Though found in many other languages, a systematic distinction between formal and informal second person pronouns last existed in English over three centuries ago. Yet, we still have a diverse array of strategies at our disposal for expressing our relationship to our conversational partners. Addressing an interlocutor by her name is among them. Knowing her name, of course, requires some degree of intimacy, so calling her by it indicates a close relationship. Going out of your way to learn or remember the name of a person with whom you actually have no real bond is a clever strategy to either, under the best of circumstances, materialize such a bond or, if there are other motives in play, elicit interest in yourself or your cause by—disingenuously—convincing your interlocutor that you are interested in her as a person.

Those “personalized” e-mails that desperately try to flatter you by addressing you by your first name? That guy you had a two-minute conversation with at a party last year who somehow forgot to forget your name in the meanwhile? Nine times out of 10 they’re banking on you being flattered by their good memory and want to use this flattery to their advantage. This should hardly surprise you, and it is not troubling in itself—at least not once you learn to recognize it when you’re on the receiving end. I do think, however, that the pervasive use of this strategy—wielding knowledge of someone’s name to effectively lie about your relationship status or degree of interest in them as a person—does indeed lead to unsavory consequences. I’ll sketch two of them here.

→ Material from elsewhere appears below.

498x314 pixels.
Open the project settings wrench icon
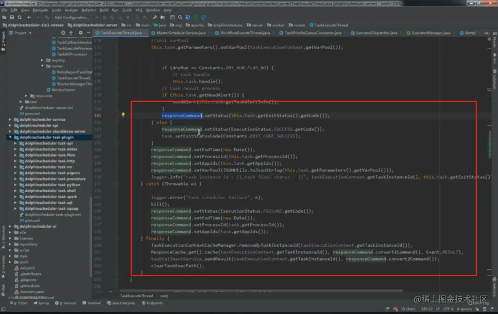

A name is an association between a linguistic object—a set of graphemes or phonemes—and an object in the real world. If you forcefully attach a name to me on the basis of a brief encounter you had with me, you’re not linking the name to deeper aspects of my character—you’re likely linking it to my physical appearance and my most public persona: the way I act toward total strangers. Even if you later get to know me better as a person, the foundation of your conception of me will still be those superficial aspects that are now indelibly linked to my name in your mind. If you had instead waited to solidify your conception of me until you could honestly say you knew who I was as a person, you’d be carrying around a much more authentic picture of me in your head.

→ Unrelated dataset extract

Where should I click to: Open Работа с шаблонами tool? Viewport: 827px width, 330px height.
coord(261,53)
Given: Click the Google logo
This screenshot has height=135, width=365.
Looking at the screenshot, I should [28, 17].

In conjunction with this risk of a troubling shift in the content of identity, I would argue that a prevalent use of names in cases where the relationship is not yet close enough to warrant it contributes to a systematic cheapening of identity itself. The strategy as I’ve described it above works by using the name as a proxy for real knowledge about another person—and it’s easy to lose track of the name’s proxy status and assume actual knowledge of the person on the shaky grounds of knowing their name or how they look.

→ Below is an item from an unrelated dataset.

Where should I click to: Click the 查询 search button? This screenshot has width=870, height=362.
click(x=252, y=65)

With few exceptions (e.g. settings like classrooms where you can be assured that you will get to know your interlocutors better in the near future), you should not have to work to remember someone else’s name—if you know them well enough already, their name will occur effortlessly to you. If you don’t, you should direct your efforts instead toward getting to know them better.

Tyler Lutz is a fourth-year in the College majoring in physics and English.